Newsweek ‘Trauma Psychologist’ Advises on Overcoming ‘Psychological Toll’ of Trump Presidency

October 23rd, 2020 8:36 AM

We know liberals have lost their minds these last 4 years. Their Trump Derangement Syndrome has been on display for the world to see. So fragile are their psyches that Newsweek brought on a “trauma psychologist” to offer the hope that “[e]ven after Trump, we can emerge stronger.”

Even after Trump, you say? That’s impossible! Trump’s election was the worst thing to happen in the history of everdom! Ah, but as Joan Cook, a psychiatry associate professor at Yale School of Medicine, reassured on October 20, contrary to popular belief, the country can survive the “chained series of traumatic events” known as the Trump presidency. Imagine that!

Cook purports to share her psychological expertise in what turns into a thinly veiled political screed, beginning:

For many Americans, the past four years have shaken or shattered our faith in U.S. government and common decency. Lowlights include President Donald Trump asking Ukraine to "do us a favor" and investigate his political rival, the longest government shutdown in U.S. history, multiple battles over right-wing Supreme Court appointments, repeated refusals to condemn white supremacy, separating immigrant children from their families, arrests and convictions of numerous presidential advisers and associates, relentless attacks on the Affordable Care Act, furious tweetstorms affecting U.S. policy, a catastrophically mismanaged pandemic that has killed more than 220,000 Americans and attempts to undermine the 2020 election.

Ok, so she listed a bunch of Democrat talking points and put “furious tweetstorms” on the same level as a once in a century global pandemic. So far, she’s got the liberal psychosis down pat.

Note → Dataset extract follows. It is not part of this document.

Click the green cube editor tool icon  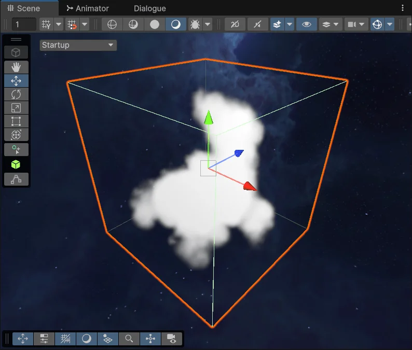click(16, 164)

“The list of seismic ethical and norm violations seems almost bottomless,” Cook writes dramatically. “And it is taking a psychological toll on the American people."

Here we get to the political headshrinking:

As a trauma psychologist, I believe that, for many Americans, the past four years have assaulted our well-being, gravely damaged our connection with one another and qualify as a chained series of traumatic events. Gallup has reported that Americans are some of the most stressed people in the world, and the American Psychological Association found that most people name the current political climate as a significant source of anxiety.

But there's hope! She advocates “that we embark on a process of post-traumatic growth,” which is when trauma “positively transform[s] people and leave[s] them with a renewed, reinvigorated perspective on and purpose in life.”

She says post-traumatic growth has been found to occur in “military veterans with life-threatening illness or injury, parentally bereaved children and adolescents, refugees, people living with HIV and those who have experienced natural or manmade disasters, as well as victims of crime” -- because those are totally the same as having your preferred candidate lose an election.

In discussing the process to transformation, Cook advises, “[W]e don't want to bury our heads in denial or minimization about the effects of the Trump presidency. But we also don't want to become so overwhelmed in our anxiety and outrage that we can't function appropriately or effectively.” Well, that ship has long past sailed.

To achieve post-traumatic growth:

We need to acknowledge and constructively work through the violations of the Trump administration to reorganize around our shared values and social norms. If we mourn the losses, tremendous setbacks and struggles encountered in the Trump presidency, we can find seeds of hope that post-traumatic growth is possible.

She also suggests we “reorder our priorities in meaningful, substantive ways,” such as “help dismantle systemic racism” and “join the rest of the world in mitigating climate change and advocating for world peace.”

“But the first step is voting,” Cook says and “Who better to show us the transformative power of suffering than former Vice President Joe Biden?”

Of course! The good doctor says the best medicine is to engage in liberal activism and elect Biden! Then can we "transform tragedy into triumph.”

This is like letting the inmates run the asylum. Cook clearly suffers from TDS and her prescription is not the cure. Physician, heal thyself.